=== Selected passage ===

--- start ---

News from Cape Verde, Angola & Mozambique

Paulo Martins

Entrepreneurs of Cape Verde: Paulo Martins of Prime Consulting

Hello Paulo, thanks for talking to Atlantico Weekly. Could you please tell the readers of Atlantico Weekly who you are? Yes, of course, thank you! I am Paulo Noël Martins, born in 1973 on the island of São Vicente in Cape Verde. I studied computer sciences at the University of Coimbra in Portugal from 1991-1996, where I developed my passion for e-government, which is the use of computer technologies in government administration. That was something that did not really exist in those days. I continued my studies with a post-graduate course at Minho University, where I also worked as a university teacher. Later I moved on to the Science Faculty of Porto University.

Around that time I got into contact with the Embassy of Cape Verde in Lisbon and I designed a strategy for them on how to apply computer technology to Cape Verde’s public sector. An Embassy is a great place in the sense that all aspects of the public sector come together there: economic diplomacy, consular work, social development, etc, so I got a pretty good picture about the challenges the country was facing. It was then that I first started to ponder my return to Cape Verde. I offered to make a database on the internet for all sorts of experts in our people’s diaspora, so they could be easily contacted and recruited for building up our country. That idea was not taken up by the Cape Verde government however.

--- end ---

=== Provided data ===
--- start ---

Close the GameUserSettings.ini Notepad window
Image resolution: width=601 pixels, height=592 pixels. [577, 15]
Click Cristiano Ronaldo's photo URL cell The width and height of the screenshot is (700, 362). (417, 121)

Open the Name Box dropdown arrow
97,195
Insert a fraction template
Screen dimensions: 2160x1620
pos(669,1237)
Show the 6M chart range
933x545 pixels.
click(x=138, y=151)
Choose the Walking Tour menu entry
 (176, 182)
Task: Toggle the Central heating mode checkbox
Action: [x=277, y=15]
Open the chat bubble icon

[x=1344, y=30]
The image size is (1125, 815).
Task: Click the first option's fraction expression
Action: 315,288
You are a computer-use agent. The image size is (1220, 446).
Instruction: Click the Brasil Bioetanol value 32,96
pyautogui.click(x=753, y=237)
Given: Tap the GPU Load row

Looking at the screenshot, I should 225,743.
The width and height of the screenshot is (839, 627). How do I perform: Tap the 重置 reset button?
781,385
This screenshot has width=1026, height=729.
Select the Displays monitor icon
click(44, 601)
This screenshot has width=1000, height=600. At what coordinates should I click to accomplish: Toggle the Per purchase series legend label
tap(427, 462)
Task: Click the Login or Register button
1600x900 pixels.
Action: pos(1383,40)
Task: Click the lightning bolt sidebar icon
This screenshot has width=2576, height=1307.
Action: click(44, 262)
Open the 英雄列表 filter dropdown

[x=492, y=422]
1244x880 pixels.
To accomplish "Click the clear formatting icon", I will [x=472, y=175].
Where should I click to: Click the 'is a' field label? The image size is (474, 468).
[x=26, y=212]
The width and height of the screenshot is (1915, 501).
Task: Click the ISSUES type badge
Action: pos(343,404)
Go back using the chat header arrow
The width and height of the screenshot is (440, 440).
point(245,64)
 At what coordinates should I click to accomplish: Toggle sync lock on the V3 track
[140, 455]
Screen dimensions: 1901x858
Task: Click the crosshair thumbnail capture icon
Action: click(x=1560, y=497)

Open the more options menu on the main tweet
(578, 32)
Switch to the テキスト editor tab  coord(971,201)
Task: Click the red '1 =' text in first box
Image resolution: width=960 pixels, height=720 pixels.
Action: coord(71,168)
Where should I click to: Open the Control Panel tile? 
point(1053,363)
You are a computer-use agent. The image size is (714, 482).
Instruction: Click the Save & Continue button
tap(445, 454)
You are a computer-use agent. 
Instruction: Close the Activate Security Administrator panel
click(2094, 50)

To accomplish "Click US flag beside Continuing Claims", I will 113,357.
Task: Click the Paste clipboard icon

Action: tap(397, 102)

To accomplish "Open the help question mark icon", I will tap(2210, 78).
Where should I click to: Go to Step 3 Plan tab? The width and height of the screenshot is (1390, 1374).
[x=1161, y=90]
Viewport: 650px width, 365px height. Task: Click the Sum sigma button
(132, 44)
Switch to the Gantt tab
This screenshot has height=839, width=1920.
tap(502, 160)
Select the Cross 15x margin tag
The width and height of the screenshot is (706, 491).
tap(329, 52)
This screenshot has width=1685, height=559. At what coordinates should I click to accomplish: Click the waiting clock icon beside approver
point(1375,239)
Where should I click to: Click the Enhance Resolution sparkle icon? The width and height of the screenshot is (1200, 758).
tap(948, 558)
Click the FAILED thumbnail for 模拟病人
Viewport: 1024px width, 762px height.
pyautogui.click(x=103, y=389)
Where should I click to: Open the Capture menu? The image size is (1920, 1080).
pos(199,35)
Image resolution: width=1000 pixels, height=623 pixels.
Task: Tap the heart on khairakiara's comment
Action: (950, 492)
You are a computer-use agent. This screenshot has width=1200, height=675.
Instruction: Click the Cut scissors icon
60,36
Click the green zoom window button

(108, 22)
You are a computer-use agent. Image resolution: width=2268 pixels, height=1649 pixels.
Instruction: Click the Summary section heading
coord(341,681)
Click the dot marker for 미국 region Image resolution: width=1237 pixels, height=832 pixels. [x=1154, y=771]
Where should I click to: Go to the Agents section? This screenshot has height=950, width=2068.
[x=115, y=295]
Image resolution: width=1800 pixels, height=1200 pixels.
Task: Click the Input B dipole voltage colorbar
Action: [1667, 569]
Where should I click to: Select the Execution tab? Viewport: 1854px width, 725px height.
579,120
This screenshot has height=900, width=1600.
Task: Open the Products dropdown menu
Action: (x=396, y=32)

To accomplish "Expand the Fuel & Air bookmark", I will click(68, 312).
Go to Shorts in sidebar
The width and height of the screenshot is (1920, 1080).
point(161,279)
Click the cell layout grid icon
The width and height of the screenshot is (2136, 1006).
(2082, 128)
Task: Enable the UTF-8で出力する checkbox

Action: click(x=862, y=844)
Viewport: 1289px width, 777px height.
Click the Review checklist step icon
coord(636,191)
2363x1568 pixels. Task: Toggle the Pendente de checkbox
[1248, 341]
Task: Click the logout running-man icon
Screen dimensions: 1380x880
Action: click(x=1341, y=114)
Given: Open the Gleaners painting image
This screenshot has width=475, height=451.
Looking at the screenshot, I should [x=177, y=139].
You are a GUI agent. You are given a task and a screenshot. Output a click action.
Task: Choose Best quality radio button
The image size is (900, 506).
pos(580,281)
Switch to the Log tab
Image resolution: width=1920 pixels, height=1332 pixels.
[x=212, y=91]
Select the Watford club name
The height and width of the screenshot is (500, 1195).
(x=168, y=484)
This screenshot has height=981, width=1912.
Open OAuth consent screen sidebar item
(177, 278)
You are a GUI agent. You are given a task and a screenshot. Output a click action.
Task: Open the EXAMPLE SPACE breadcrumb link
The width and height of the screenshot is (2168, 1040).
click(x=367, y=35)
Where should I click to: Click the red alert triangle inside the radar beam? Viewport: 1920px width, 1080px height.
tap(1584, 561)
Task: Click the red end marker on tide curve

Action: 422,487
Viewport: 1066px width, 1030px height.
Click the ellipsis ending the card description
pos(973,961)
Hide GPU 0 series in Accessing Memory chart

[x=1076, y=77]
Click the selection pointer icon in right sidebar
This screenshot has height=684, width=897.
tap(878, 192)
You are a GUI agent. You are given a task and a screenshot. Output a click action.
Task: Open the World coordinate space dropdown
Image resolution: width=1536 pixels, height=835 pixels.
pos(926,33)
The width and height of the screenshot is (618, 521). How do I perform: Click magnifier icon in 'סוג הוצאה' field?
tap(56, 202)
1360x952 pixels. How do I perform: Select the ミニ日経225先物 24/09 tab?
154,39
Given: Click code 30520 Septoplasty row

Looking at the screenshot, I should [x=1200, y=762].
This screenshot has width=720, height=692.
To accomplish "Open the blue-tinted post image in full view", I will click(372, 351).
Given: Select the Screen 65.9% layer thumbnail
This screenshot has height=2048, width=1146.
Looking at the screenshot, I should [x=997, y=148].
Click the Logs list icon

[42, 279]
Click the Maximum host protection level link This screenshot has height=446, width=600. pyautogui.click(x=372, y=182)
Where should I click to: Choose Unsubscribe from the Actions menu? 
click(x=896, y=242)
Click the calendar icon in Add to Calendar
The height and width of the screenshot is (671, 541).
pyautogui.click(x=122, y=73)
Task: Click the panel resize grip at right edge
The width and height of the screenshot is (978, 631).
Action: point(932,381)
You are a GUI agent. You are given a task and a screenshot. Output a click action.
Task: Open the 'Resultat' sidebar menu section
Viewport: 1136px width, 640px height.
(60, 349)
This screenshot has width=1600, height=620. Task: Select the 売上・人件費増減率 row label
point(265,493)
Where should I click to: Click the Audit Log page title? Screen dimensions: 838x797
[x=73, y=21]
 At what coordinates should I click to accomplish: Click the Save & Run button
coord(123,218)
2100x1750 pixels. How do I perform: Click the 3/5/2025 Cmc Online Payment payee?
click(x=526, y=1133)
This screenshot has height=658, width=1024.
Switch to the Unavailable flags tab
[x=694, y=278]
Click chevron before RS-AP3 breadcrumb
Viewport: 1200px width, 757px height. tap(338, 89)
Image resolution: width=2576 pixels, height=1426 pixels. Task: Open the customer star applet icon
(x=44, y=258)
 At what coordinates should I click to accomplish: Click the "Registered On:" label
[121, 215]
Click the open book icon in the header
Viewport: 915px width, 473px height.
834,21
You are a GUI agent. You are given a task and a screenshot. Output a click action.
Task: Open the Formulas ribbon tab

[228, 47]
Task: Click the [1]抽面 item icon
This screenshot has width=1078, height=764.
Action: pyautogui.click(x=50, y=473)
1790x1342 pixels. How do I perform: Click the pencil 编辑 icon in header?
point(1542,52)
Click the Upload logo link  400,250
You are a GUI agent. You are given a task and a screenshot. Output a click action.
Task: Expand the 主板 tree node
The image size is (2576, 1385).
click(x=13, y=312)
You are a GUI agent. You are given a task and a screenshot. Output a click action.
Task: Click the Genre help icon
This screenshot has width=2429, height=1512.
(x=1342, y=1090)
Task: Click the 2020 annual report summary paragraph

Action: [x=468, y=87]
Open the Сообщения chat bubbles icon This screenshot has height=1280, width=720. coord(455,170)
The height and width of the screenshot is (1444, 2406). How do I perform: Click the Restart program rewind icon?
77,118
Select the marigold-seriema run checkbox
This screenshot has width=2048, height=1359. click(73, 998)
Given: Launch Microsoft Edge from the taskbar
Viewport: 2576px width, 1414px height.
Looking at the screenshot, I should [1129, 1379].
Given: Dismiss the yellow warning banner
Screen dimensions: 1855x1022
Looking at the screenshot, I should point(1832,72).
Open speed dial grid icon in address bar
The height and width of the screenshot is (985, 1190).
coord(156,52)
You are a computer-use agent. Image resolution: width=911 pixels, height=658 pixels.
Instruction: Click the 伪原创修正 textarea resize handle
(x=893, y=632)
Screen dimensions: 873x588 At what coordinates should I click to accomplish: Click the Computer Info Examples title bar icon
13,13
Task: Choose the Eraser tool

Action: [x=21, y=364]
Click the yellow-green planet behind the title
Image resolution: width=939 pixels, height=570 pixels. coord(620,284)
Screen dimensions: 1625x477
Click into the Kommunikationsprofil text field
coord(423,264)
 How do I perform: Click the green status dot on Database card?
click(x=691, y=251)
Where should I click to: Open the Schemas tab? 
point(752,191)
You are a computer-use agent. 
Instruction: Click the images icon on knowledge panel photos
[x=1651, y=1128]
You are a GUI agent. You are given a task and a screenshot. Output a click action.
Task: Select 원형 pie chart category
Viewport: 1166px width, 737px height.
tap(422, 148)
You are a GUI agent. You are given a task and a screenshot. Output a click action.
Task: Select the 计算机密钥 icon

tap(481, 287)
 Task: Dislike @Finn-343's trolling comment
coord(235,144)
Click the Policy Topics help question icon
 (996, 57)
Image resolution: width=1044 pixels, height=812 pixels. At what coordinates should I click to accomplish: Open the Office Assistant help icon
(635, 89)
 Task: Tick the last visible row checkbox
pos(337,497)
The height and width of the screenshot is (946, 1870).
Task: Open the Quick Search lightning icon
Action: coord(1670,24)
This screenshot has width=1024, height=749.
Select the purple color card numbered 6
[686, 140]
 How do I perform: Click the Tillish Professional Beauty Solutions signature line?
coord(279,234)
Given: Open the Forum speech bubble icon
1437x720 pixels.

--- end ---

=== What to do ===
1/ Answer these about the interview with Paulo Martins:
(a) In what year and on which island was he born?
(b) At which university did he study computer sciences, and during what years?
(c) What did he offer to build for experts in the diaspora?
2/ Resume the interview with Paulo Martins, picking up right after its final sentence.

=== Outputs for the tasks ===
1/
(a) He was born in 1973 on the island of São Vicente in Cape Verde.
(b) He studied at the University of Coimbra in Portugal, from 1991 to 1996.
(c) He offered to build an internet database of experts in the diaspora so they could be easily contacted and recruited to help build up the country.

2/
But my turn came soon after that, in 1998. Our country’s banks needed an automated system for doing transactions by ATMs with their clients and for trading among themselves. I  worked on the technical side of the new system, which we adapted from Portugal to the situation in Cape Verde. When this network, Rede vinti4 (24), was finished, I wanted to do more. So I joined a new government project called RAFE or Reforma de Administração Pública do Estado, that was to modernize and computerize the country’s administration system. Later, when RAFE became a permanent government agency called NOSI (Núcleo Operacional da Sociedade de Informação), I became the coordinator of the development department.

One of the things we developed was the concept of the Casa do Cidadão, the Citizen House, a fine example of a One-Stop-Shop concept. This is a place where you can access all sorts of government services. But we went on to integrate several aspects of our government administration, which we called I gov, or integrated government. This is very feasible in a small country like Cape Verde.

So when did you become an entrepreneur? Well, at that point I started thinking about bringing our solutions to market. We took this I gov, a step further, with our Xi gov, or extended integrated government. We want to link everything, from land registration to car license and from private sector to public sector.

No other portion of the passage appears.